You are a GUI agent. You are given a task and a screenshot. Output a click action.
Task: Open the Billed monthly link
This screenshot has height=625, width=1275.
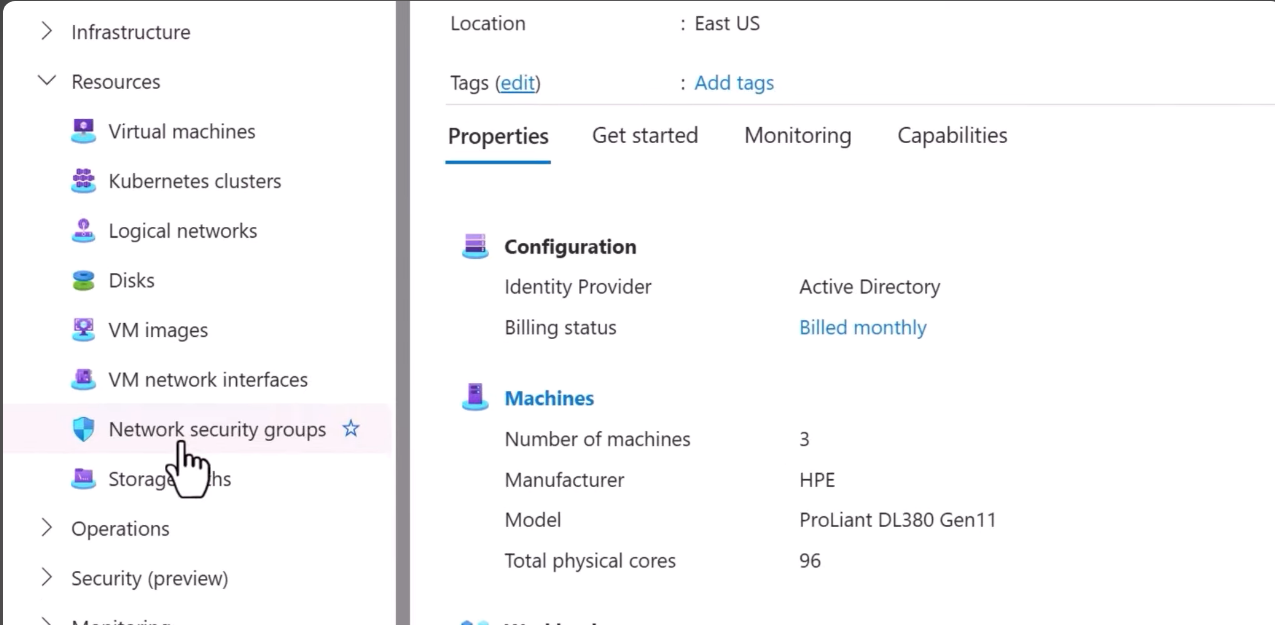862,328
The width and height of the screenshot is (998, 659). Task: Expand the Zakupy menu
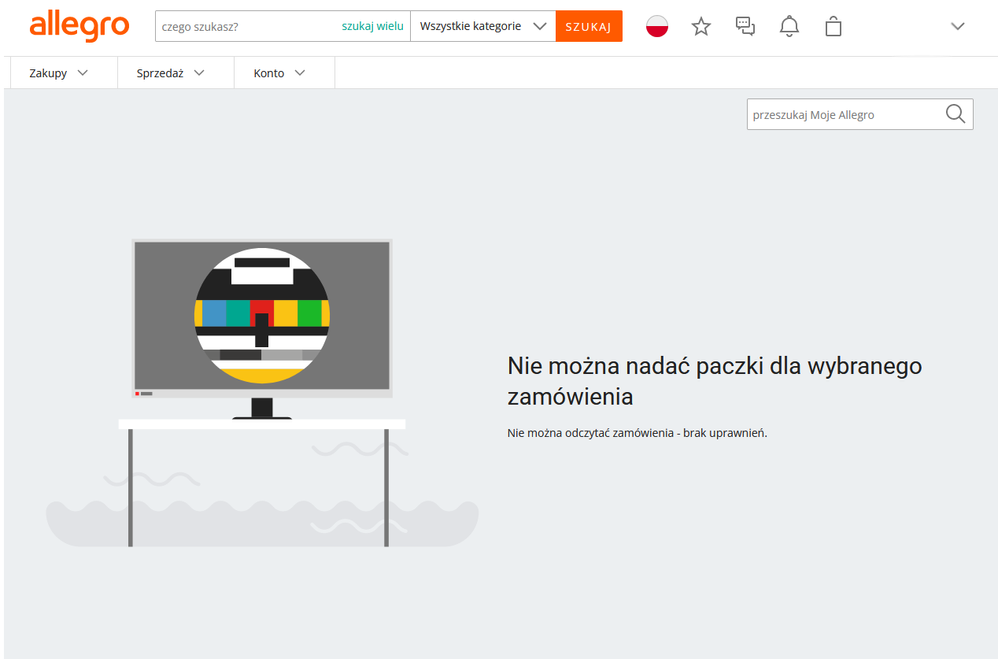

• • • • •

Goal of the exercise:
Retype, exactly and only, the lines from the one containing "Task: Open the Billed monthly link" through the end of the entries, both ends included, and omit all pictures.

Problem solution:
Task: Open the Billed monthly link
This screenshot has height=625, width=1275.
862,328
The width and height of the screenshot is (998, 659). Task: Expand the Zakupy menu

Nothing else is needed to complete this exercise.